Some Thoughts with ... Abby Goldsmith
3 Oct 2023The Author/s
Abby Goldsmith
Abby Goldsmith has interests in social science fiction, interpersonal power dynamics, free will, peer pressure, cults, hive minds, and odd sociology. Her sci-fi Torth series, originally released on Wattpad and Royal Road with 750,000+ reads, explores these issues on a galactic scale.
Abby’s short works are published in Escape Pod, Writer’s Digest Books, and elsewhere. She is an animator with name credit on Nintendo games, and she lives in Texas with her alpha reader. Come to her website and say hi! She reads a ton and loves interacting with readers.
The Interview
1.- How did the original idea for the Torth series appear?
I answered this in-depth in a post on John Scalzi’s blog, here: https://whatever.scalzi.com/2023/09/06/the-big-idea-abby-goldsmith/
But in a nutshell: I wanted to explore how societies can go bad–and how a terrible society might be replaced with something better. More on that in the next question!
2.- What would you say was the idea behind the Torth Empire when you created it?
I always wondered how societies go bad. What caused Nazism? The Salem Witch Trials? Colonial slavery in America? Jonestown? Maoism? Stalinism? The cult of Kim in North Korea? I wanted to explore that in-depth, and I came to the conclusion that the root cause is more about problematic systems than evil individuals. There are systems that incentivize bad people to rise to the top, that pressure good people to do bad things. And vice versa. The road to hell is paved with good intentions, as the saying goes. Bad systems can arise out of good intentions that were never thoroughly thought through or tested.
The Torth Empire arose from the best of intentions: equality for all. Pure democracy. Everyone votes on everything. I took that in a very dystopian direction, because I wanted to show how it can go wrong without healthy checks and balances. The Torth are something like the Borg and something like Twitter and Reddit mobs.
3.- Initially you published it on Royal Road / Wattpad. Could you tell us how that influenced some details of your novels?
When I launched the Torth series on Wattpad in 2017, I had books 1 through 4 written, but the final 2 weren’t even rough drafts yet. I knew how to end the series, but I was struggling with life in general, wondering if I had wasted decades of my youthful life on a futile dream of becoming a best-selling author. The votes and comments from readers on Wattpad really fueled my excitement to finish my magnum opus series sooner rather than later. I could imagine how certain readers would react to certain things, and I wanted to see it. Also, I had to keep up my release rate of 1-2 chapters per week, or I would lose my hard-won audience. Some Wattpad readers have followed this series over multiple years–but life happens. People drift away if you stop posting for weeks or months at a time. When I saw that I had an addicted audience in the earlier books, I had a strong motive to complete the rest of it.
Once the whole series was completed in 2022, I relaunched it on Royal Road. The audience on RR is brutally honest, but I actually appreciate that. Those edgelord comments caused me to do a final bunch of revisions, softening some of the abusive edges of the story. They also caught typos and consistency errors. It was glorious.

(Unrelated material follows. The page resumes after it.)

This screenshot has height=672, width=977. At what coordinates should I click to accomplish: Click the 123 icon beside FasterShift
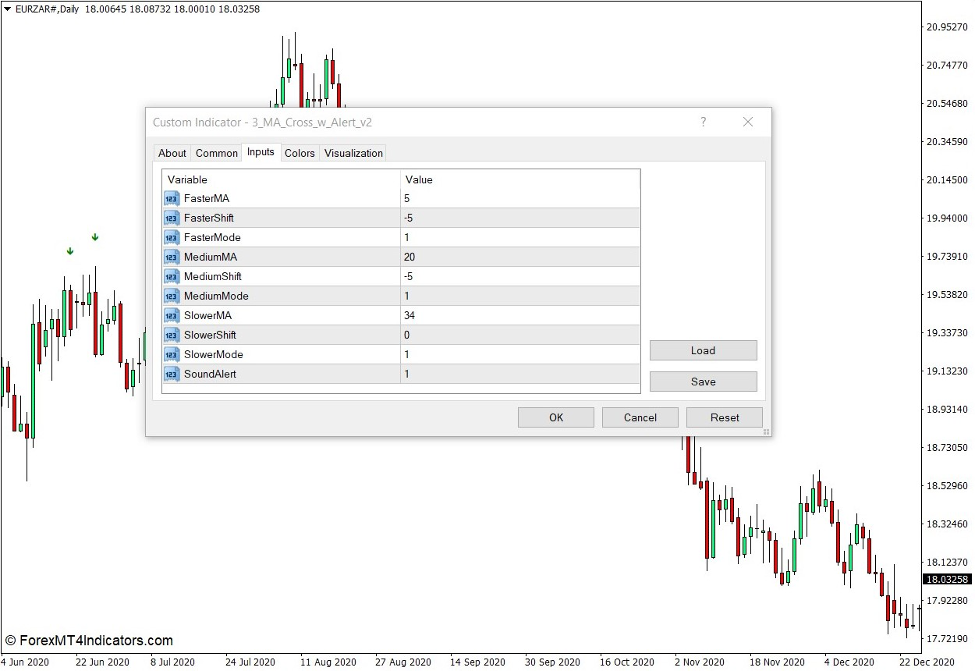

4.- Would you say it changed much since Podium picked the series to publish it? How did you receive this announcement?
From contract to production, Podium moves fast! They did line edits for typos and consistency. Nothing else changed, although I did request that Podium combine volumes 1 and 2. That was originally supposed to be one volume, and I had split it due to trad pub industry advice. The split always felt awkward to me. Now it flows better.
5.- Which one of the characters you created for Torth is your favourite?
That’s a tough call! All of the characters have part of me in them. But Thomas is the fulcrum main character for a reason. Some readers say I hate him because he’s an unsung hero for the first book or two, and he is a victim of hatred and oppression. But to me, he is a hero because he is able to overcome all the crap that gets piled on him. He does the right thing, no matter who stands in his way, no matter what. He carries on even when he doesn’t receive praise for it. He has an unshakable sense of self-worth.
6.- Apart from writing, which other hobbies does Abby Goldsmith have?
Writing does take up a lot of time around my day job. I try to stay healthy by going on walks and hikes, and swimming or skiing, and I listen to audiobooks. I also create low poly 3D art for my husband’s indie game in progress, First Earth.
7.- What can we expect from Abby Goldsmith in the future?
The rest of the Torth series is coming out over the next couple of years! These books are already written and in the hands of my publisher, and they will be released every four months.
Meanwhile, I am creating a new series set in a fantasy world where magic is overcomplicated by bureaucracy and peasants struggle to afford simple healing spells. Ordinary folks can’t guess why unicorns are extinct and skyfolk are hunted–until a bookish outsider challenges the Gnosortium by reinventing spellcraft from the ground up.